Notre traversée, qui eût dû s’accomplir en cent ou cent vingt jours, avait duré quatre mois et demi : aussi notre équipage avait-il grand besoin de quelques rafraîchissemens et d’un peu de repos. Nous nous arrêtâmes donc près d’une semaine devant Ambriz, mais ce n’était pas sur ce point, où tant de navires nous avaient devancés, que nous pouvions avoir l’espérance d’opérer notre chargement. Dès que les épreuves de notre long voyage furent un peu oubliées, nous reprîmes la mer, et le surlendemain de notre départ nous nous trouvâmes devant l’embouchure du Zaïre. Ce fleuve était déjà connu comme un des plus grands fleuves de l’Afrique. Nous remarquâmes en effet de nombreux indices de la rapidité de son cours et du volume considérable de ses eaux.
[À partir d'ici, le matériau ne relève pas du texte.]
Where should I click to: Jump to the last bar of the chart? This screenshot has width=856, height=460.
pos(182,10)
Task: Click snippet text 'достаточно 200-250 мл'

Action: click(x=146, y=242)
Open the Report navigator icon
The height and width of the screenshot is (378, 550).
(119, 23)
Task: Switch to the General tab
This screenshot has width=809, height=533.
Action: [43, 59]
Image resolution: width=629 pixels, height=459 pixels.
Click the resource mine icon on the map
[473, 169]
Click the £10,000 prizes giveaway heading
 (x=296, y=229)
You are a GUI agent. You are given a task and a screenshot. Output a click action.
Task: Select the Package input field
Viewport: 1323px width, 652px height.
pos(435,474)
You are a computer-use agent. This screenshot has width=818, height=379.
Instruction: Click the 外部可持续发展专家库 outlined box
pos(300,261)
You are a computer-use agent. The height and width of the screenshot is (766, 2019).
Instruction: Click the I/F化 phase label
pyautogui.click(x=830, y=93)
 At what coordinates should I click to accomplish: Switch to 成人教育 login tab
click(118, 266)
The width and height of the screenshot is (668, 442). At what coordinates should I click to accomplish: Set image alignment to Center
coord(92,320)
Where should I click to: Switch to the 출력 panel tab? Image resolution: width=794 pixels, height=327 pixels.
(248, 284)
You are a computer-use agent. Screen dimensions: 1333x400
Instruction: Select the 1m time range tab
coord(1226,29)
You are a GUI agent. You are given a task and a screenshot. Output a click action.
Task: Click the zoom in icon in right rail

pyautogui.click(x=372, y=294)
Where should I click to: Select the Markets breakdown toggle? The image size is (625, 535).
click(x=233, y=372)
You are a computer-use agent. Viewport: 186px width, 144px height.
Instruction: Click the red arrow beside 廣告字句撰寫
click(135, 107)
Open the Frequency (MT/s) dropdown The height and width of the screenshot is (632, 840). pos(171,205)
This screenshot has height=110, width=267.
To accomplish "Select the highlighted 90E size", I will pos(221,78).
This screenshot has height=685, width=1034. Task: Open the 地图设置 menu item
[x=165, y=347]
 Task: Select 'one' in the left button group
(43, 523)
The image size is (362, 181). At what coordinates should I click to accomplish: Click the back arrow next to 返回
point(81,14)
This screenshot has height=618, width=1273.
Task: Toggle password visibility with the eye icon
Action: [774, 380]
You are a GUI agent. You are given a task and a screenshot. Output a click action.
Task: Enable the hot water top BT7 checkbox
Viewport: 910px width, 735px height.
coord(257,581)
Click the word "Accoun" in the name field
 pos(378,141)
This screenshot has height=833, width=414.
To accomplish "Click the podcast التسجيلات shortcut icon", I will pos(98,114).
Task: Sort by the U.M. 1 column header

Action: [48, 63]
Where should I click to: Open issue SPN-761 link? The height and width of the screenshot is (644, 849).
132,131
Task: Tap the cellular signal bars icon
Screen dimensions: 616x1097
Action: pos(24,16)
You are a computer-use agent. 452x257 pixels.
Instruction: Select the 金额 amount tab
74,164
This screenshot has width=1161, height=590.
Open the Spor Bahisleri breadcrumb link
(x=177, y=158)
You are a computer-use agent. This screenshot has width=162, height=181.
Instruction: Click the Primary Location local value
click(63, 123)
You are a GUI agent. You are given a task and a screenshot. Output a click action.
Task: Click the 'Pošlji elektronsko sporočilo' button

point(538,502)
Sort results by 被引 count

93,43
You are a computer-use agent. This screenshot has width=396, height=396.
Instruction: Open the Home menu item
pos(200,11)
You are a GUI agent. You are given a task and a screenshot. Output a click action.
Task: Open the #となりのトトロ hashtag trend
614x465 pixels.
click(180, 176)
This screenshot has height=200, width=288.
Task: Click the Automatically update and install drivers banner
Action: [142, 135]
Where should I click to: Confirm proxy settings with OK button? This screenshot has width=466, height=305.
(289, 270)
Une teinte jaune et bourbeuse s’étendait à plusieurs lieues au large, et des îles flottantes arrachées par le courant aux deux rives du fleuve étaient entraînées jusque sur la route de notre navire, obligé de les éviter comme des écueils. Nous savions que des négriers avaient autrefois remonté le Zaïre jusqu’à une assez grande distance de l’embouchure. L’insalubrité du climat ayant souvent compromis le succès de ces expéditions, on avait renoncé depuis quelques années à braver un danger inutile. Les marchands d’esclaves, après avoir descendu le fleuve, amenaient par terre leurs captifs aux divers comptoirs de la côte.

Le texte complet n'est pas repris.